Leggi regionali
Esame del Governo sulla legittimità costituzionale delle leggi delle regioni e delle province autonome di Trento e Bolzano previsto dagli art. 127 e 123 della Costituzione e dalla legge cost. 2/2001.
Il Dipartimento per gli Affari regionali è competente a svolgere l'istruttoria delle leggi regionali al fine dell'esame previsto dagli art. 127 e 123 della Cost. e dalla legge costituzionale 2/2001. Tale esame è effettuato, previo il sistematico raccordo con i Ministeri di settore competenti per materia, avendo cura di garantirne l'omogeneità di giudizio nei confronti delle regioni e delle province autonome.
Ogni legge regionale e provinciale (ad eccezione di quelle della Sicilia, per le quali vale il vecchio sistema di controllo preventivo da parte del Commissario dello Stato) viene dunque esaminata dal Governo della Repubblica che dispone di 60 giorni dalla data di pubblicazione della legge sul bollettino regionale (30 giorni nel caso degli statuti delle regioni ordinarie e delle leggi che determinano la forma di governo delle regioni a statuto speciale e delle province autonome) per promuovere la questione di legittimità costituzionale dinanzi alla Corte costituzionale, previa delibera del Consiglio dei Ministri.

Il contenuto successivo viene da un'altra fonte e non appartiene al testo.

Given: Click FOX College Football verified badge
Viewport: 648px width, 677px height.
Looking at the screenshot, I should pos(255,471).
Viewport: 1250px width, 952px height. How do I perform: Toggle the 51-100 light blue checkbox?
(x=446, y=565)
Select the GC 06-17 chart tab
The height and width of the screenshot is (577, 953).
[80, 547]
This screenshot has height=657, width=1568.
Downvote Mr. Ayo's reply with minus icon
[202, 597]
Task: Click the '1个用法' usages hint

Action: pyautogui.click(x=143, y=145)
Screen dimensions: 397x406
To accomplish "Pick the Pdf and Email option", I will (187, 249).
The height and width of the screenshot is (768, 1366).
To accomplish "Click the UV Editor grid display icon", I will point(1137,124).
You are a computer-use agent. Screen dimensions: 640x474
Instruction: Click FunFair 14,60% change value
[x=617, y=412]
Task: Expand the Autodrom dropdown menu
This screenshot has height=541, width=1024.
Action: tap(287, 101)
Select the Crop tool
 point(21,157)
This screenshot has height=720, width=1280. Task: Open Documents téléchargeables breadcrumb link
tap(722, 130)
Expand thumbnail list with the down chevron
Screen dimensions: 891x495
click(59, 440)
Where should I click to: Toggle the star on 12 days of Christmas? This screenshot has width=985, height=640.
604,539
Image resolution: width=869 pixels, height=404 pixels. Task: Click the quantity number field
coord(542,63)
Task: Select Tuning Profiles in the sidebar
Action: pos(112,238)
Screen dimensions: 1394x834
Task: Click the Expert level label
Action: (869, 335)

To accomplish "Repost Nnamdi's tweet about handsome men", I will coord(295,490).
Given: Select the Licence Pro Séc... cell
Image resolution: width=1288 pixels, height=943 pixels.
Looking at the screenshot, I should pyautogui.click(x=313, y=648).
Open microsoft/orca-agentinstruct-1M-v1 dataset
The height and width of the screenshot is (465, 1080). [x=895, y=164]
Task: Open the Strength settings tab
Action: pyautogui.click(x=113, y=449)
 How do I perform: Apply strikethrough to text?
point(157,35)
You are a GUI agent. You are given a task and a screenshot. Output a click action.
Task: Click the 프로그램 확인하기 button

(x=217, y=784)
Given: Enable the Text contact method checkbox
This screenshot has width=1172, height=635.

Il sistema di banca dati del Dipartimento per gli Affari regionali contiene tutte le informazioni sugli esiti di questo iter, con le motivazioni delle impugnative.
La banca dati permette inoltre di acquisire il testo degli articoli delle leggi accedendo direttamente alla banca dati della Camera dei Deputati.
Di seguito, si riportano gli articoli della costituzione citati:
L'art. 127 della Costituzione, prevede che
"Il Governo, quando ritenga che una legge regionale ecceda la competenza della Regione, può promuovere la questione di legittimità costituzionale dinanzi alla Corte costituzionale entro sessanta giorni dalla sua pubblicazione. La Regione, quando ritenga che una legge o un atto avente valore di legge dello Stato o di un'altra Regione leda la sua sfera di competenza, può promuovere la questione di legittimità costituzionale dinanzi alla Corte costituzionale entro sessanta giorni dalla pubblicazione della legge o dell'atto avente valore di legge".
Il secondo comma dell'art. 123 della Costituzione prevede che
"Il Governo della Repubblica può promuovere la questione di legittimità costituzionale sugli statuti regionali dinanzi alla Corte costituzionale entro trenta giorni dalla loro pubblicazione".
Il Governo, inoltre, secondo quanto disposto dalla Legge costituzionale 31 gennaio 2001, n. 2 (Disposizioni concernenti l'elezione diretta dei Presidenti delle Regioni a Statuto speciale e delle Province autonome di Trento e di Bolzano) può promuovere la questione di legittimità costituzionale dinanzi alla Corte - entro trenta giorni dalla pubblicazione - delle leggi che determinano la forma di governo delle regioni Valle d'Aosta, Sardegna, Friuli V.G. e delle province autonome di Trento e Bolzano. Per la Sicilia valgono, tuttora, le norme dello statuto che prevedono l'eventuale impugnativa delle leggi regionali da parte del Commissario dello Stato entro cinque giorni dalla loro approvazione.